Are Your Assets Protected? Six Common Mistakes Made by Physicians

September 1, 2014

Physicians should have a strong understanding of asset protection. Here are six common mistakes to avoid.

Almost every physician should have an appreciation of asset protection.  Malpractice liability looms large over most practices and may be an even bigger concern than all the other usual sources of legal worry.

I cannot offer any legal advice, but can share with you some mistakes I have seen families make.  Consultation with a good estate planning attorney is paramount in making sure you don’t have assets exposed to creditors.

1. Mistakes in titling assets. Perhaps the most common error I see is to have significant assets titled either in sole name or in a revocable living trust.  Neither type of ownership provides any hindrance to creditors.  In some states, ownership as “tenants by the entireties” between husband and wife provides solid protection against sole creditors (especially malpractice).  In other cases, protective vehicles such as family limited partnerships or limited liability companies may be appropriate.  Know that having your spouse own significant assets to avoid exposure to malpractice creditors in fact exposes those assets to sole or joint creditors of your spouse.  As noted above, revocable living trusts provide no asset protection.

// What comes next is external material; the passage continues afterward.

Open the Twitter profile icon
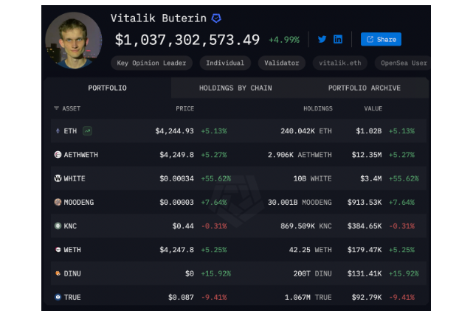This screenshot has height=311, width=459. [x=322, y=39]
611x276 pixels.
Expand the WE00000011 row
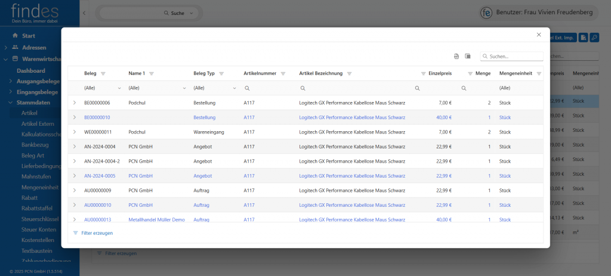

2. Accidental general partnerships. If you and another party own something together, you are a general partner of that person(s).  You are now liable for their liabilities as well.  Any joint venture or practice with another individual(s) should be done using a structure that limits shared liability, such as an LLC or corporation.

3. Thinking that a corporate structure protects your assets.  It doesn’t.  The creditor can just take your shares. A corporation may serve to isolate liability between employees of a practice, but does little to nothing for actually protecting owned assets.

4. Sharing sources of liability. Owning a car in joint name exposes both you and your spouse to automobile accident liability.  Why not have each car owned solely by the primary driver?  Owning a snowmobile or jet ski with another family exposes you to their liabilities.  Keeping your name on the title of an adult child driver exposes you to their accident liability.

5. Not having any or enough umbrella liability insurance.  This insurance is a cheap way to share risk.  Although it will not cover malpractice or certain business risk, it covers almost all other liabilities that you might come across in life.  Most of you should have several million dollars of coverage carefully integrated with your underlying homeowner, auto, and other property/casualty coverage.

6. Owning rental property outside of a protective structure.  Why expose your personal assets to renters and their guests?

I’ve just touched the surface here.  Part of a good financial planning process is the discovery and ongoing monitoring of asset protection challenges.